Hubs and I carefully comb over the babysitter referral website and he reluctantly agrees to date night but only after we spend hours hashing out probable worse-case scenarios. Things like: What if the sitter kidnaps the kids and heads off to Mexico? What if the babysitter fills our kids’ heads with religious propaganda? What if the babysitter is a thief and we’re hereby known as the idiots who hired the “Babysitter Bandit”? Or the worse one of all, What if the babysitter judges us? GASP!
I select a sitter, make contact, verify references and set a date. So far this romance thing is a lot of work.
It’s finally date night. Looking like a respectable high-priced escort in low lighting, I’m feeling cautiously optimistic about the prospect of getting my grownup on.
Our sitter arrives five minutes early. She asks about bed times, emergency numbers, our comfort level with things like wiping after “bowel movements” (her words). She asks about food allergies, special needs and TV viewing. These are more questions than I’ve asked myself relating to parenting and I’m a damn mom blogger!
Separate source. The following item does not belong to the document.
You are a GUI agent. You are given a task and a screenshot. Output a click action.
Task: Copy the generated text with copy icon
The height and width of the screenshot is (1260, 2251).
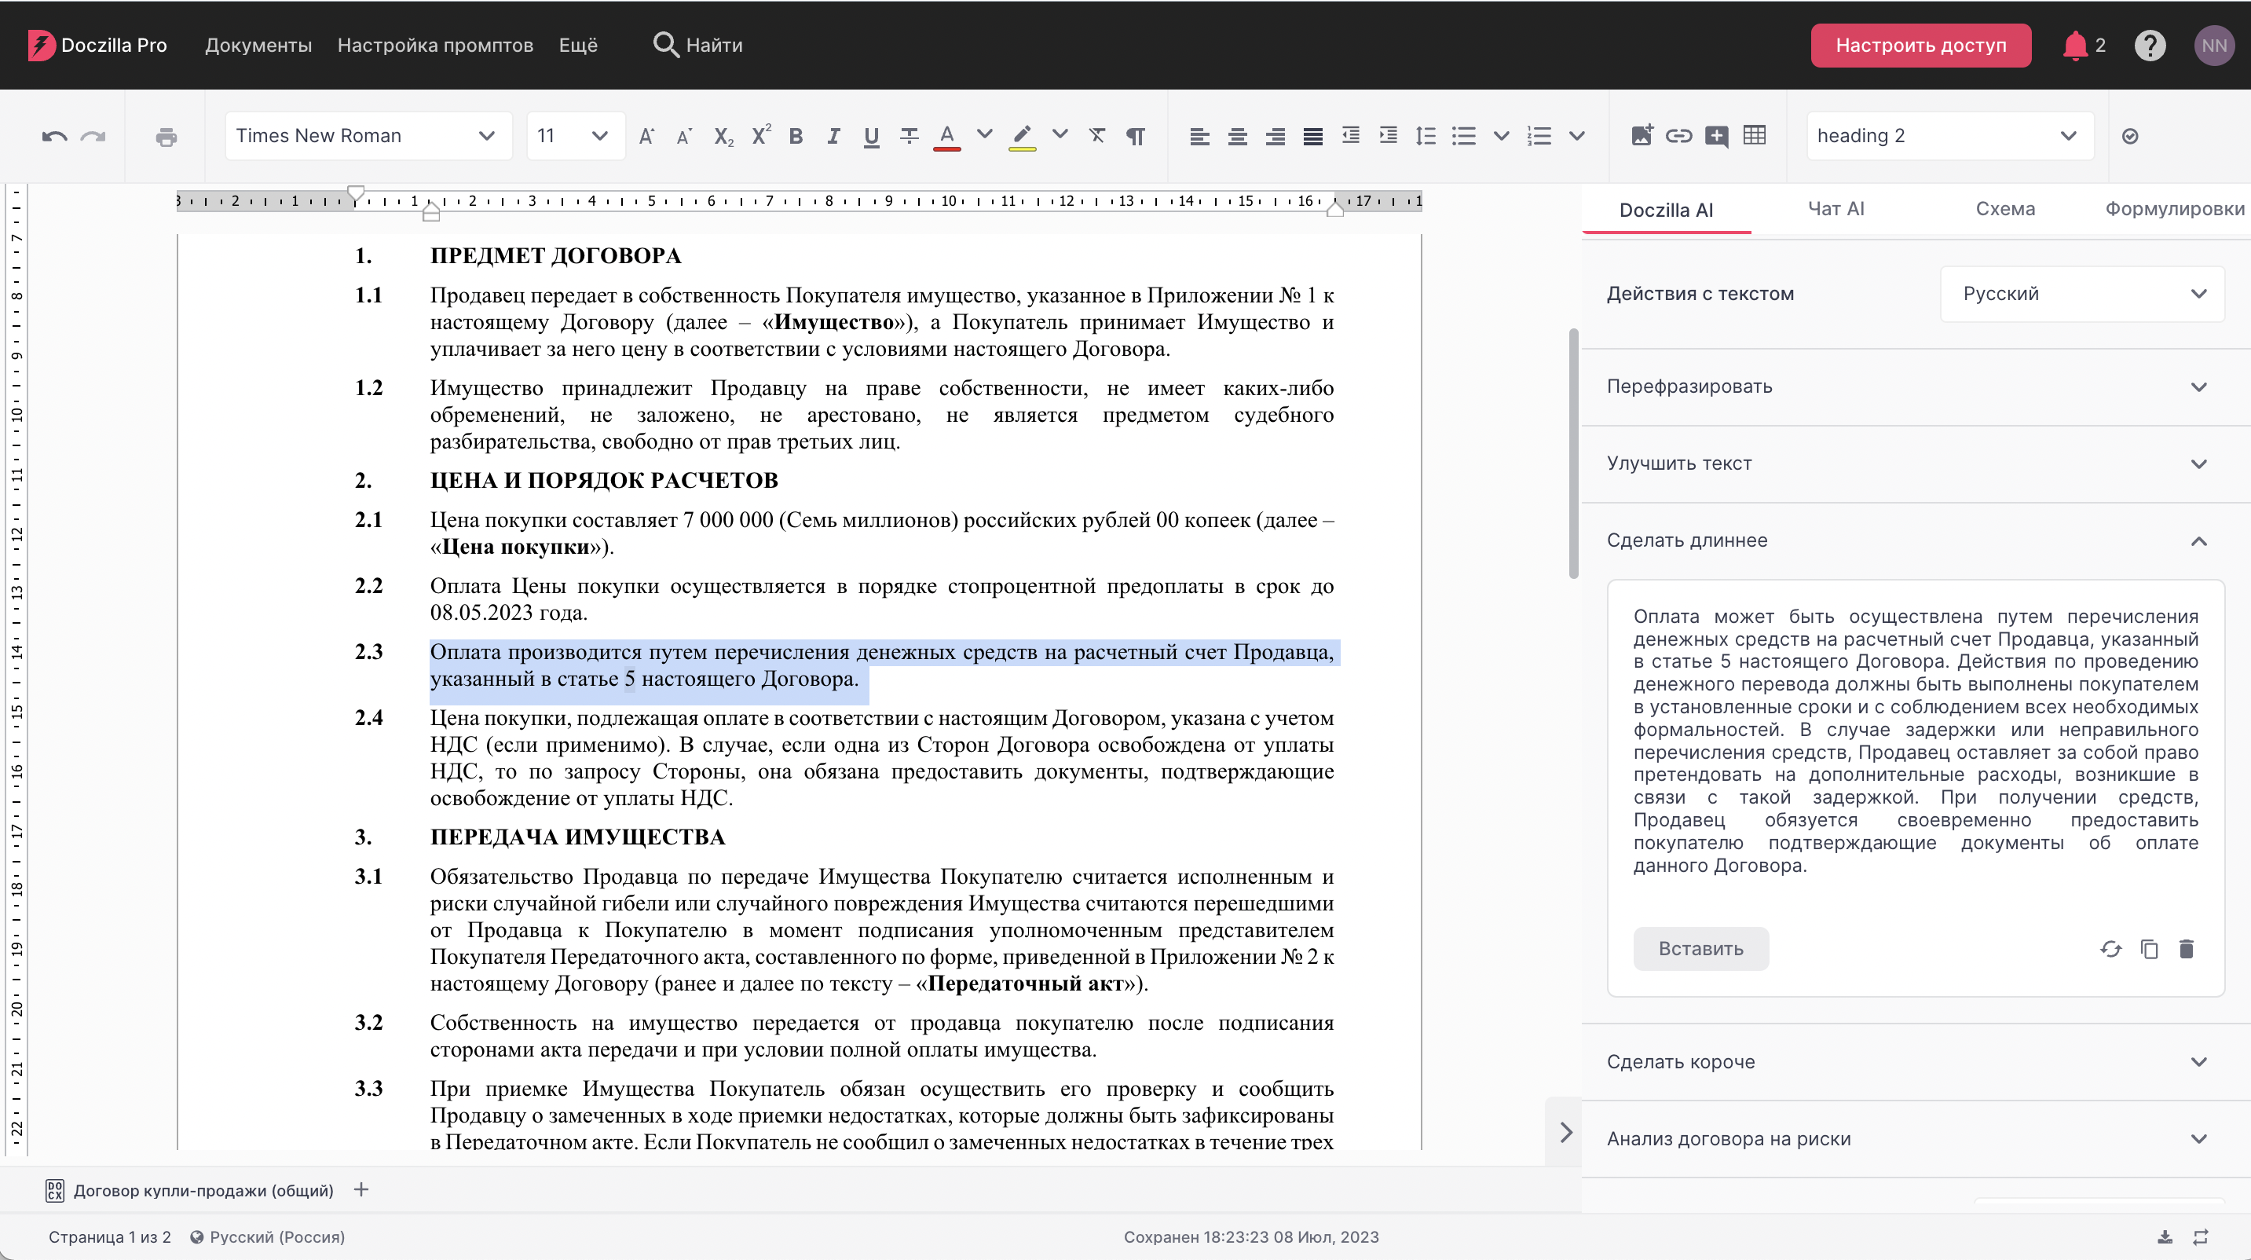2150,949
I’ll admit Miss Poppins seems too good to be true. I spy my rather handsome husband in the corner giving her the side-eye. I know that look. He whispers, “I don’t like her. Something’s up.” I zap him with my mom stare, “Dude, nothing’s up. Let’s get outta here!” I bribe my eldest with a 5 spot to behave and help the babysitter with our youngest. I say a silent prayer and we leave.
Before we even turn off the block, my husband begins rattling off like an obsessive compulsive fear monger. He’s single handedly squashing the sexy right out of this evening before it’s even begun. He decides we need to ambush the babysitter with a surprise visit; telling her we forgot something critical. Like what, my favorite lip-gloss?
Surprise! Oh sorry, we forgot something we totally couldn’t live without for the next three hours so here we are! My youngest begins crying and clinging, leaving trademark snot all over my dress. I peel him off and we head back out the door; again.
We arrive at the restaurant and immediately order a drink; I need one but not half as much as he does. I crack a joke about the sitter needing a drink, only for him to mention that he should have locked up the booze. Sigh.
As dinner progresses, the convo steers away from the children. By our second drink we’re holding hands, talking and laughing the way we used to. He compliments me and I toss it aside as I offer a coy smile in return. He gives me the eyebrows. Wow, the eyebrows. If memory serves, the eyebrows are the signal that he wants to make out in the back of the car. As happy and warm as I’m feeling right down to my supported belly, I’m feeling conversational intimacy, not the fiery desire make out amidst booster seats and smashed goldfish crackers. While my husband may be able to flip the sexy switch just like that, I guess I’m slower to unravel. This dinner is really nice but I’m missing the kids almost as much as I’m missing my yoga pants; damn slim silhouette body shaper can’t handle a large meal.
We arrive home to find no obvious sign of foul play.
I can tell Miss Poppins thinks we’re weird. We say goodbye and I pay her way more than the agreed upon rate as an unspoken apology for our freakish behavior. If Miss Poppins is left with nothing more than the memory that the Garcia’s offer damn good pay and Twinkies in the pantry, I think we have half a shot at using her again.
Here’s the thing I learned about romance: It doesn’t happen just because you schedule a date. It doesn’t even happen to both people at the same time sometimes, especially when you’re parents. But making the effort for each other matters. Trying to connect, even when that connection isn’t immediate also matters. It’s not the uninterrupted talk or the body shaper that’s hot, it’s the knowing that the person you’ve chosen to share this unbelievable parenting journey with is the one who not only gets you, but is willing to sit through the awkwardness of the “first date” post kids.
Would you ever hire an online babysitter?